§ Task input
------------------------------------

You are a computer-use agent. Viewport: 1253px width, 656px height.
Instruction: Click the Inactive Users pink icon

------------------------------------

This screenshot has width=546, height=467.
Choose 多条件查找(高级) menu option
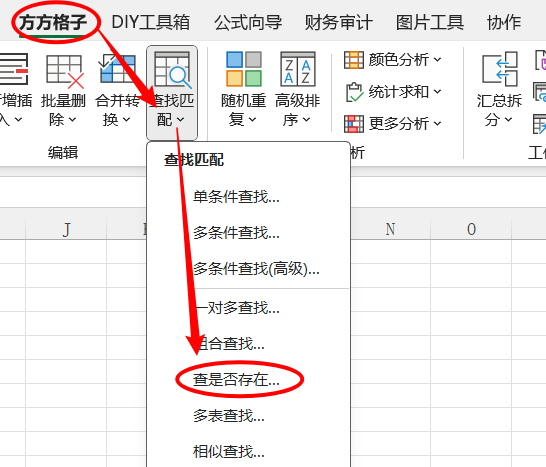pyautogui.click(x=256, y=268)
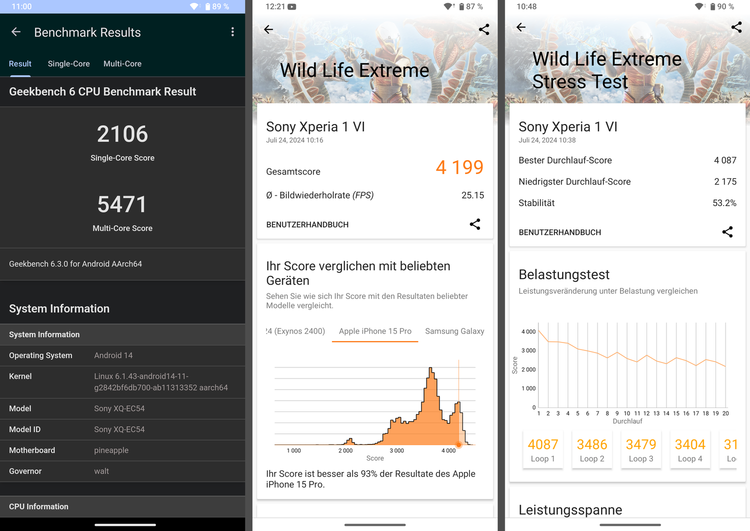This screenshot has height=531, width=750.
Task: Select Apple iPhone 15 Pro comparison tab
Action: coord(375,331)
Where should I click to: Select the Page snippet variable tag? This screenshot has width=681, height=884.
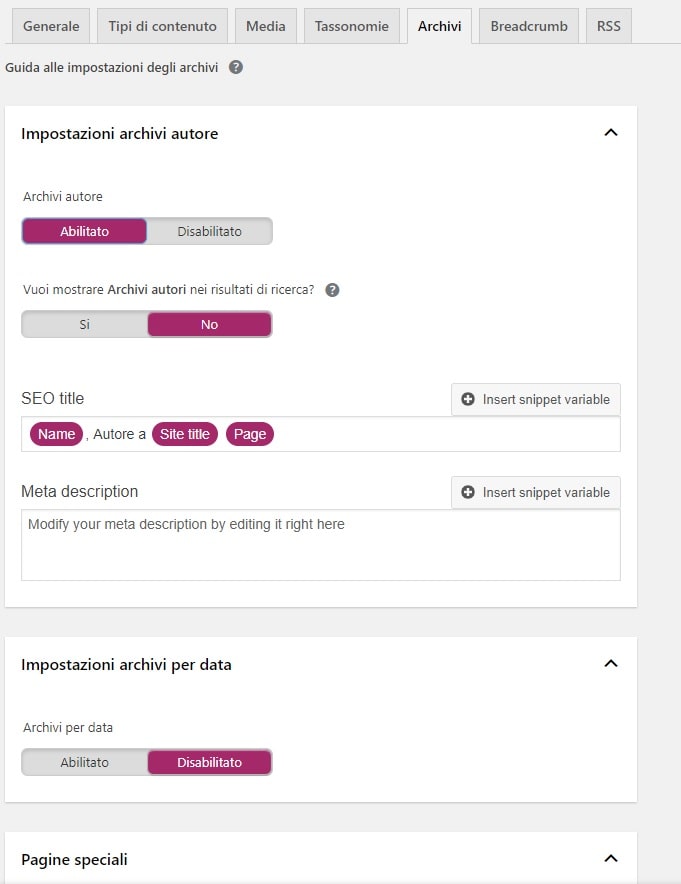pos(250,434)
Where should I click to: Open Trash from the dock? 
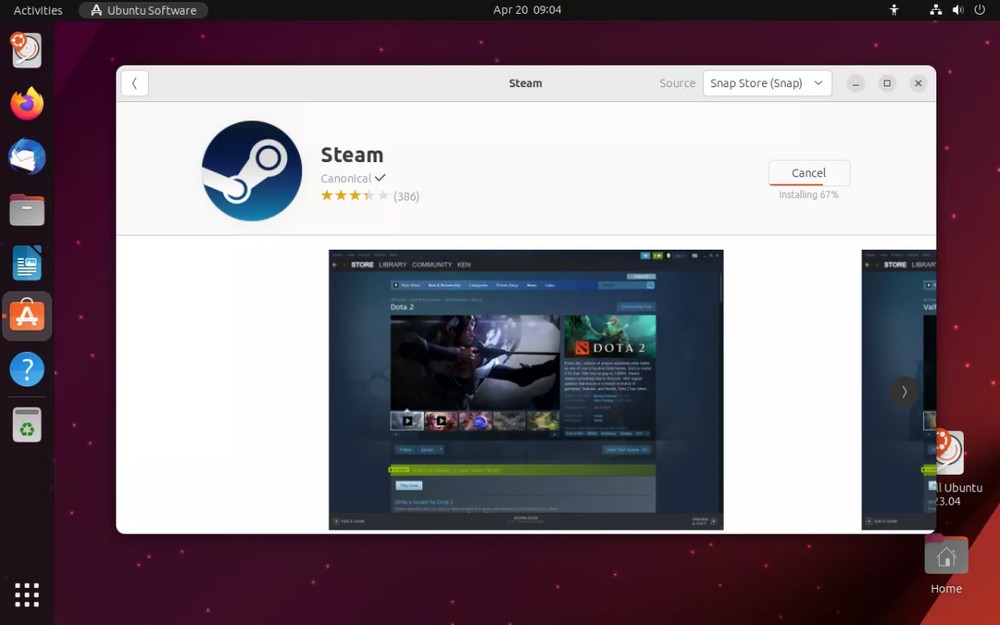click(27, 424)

------------------------------------

§ Directions
Repeat word for word the lines above that run from the line containing "You are a computer-use" through the line containing "Instruction: Click the", both ends included, and nothing else.

§ Answer area
You are a computer-use agent. Viewport: 1253px width, 656px height.
Instruction: Click the Inactive Users pink icon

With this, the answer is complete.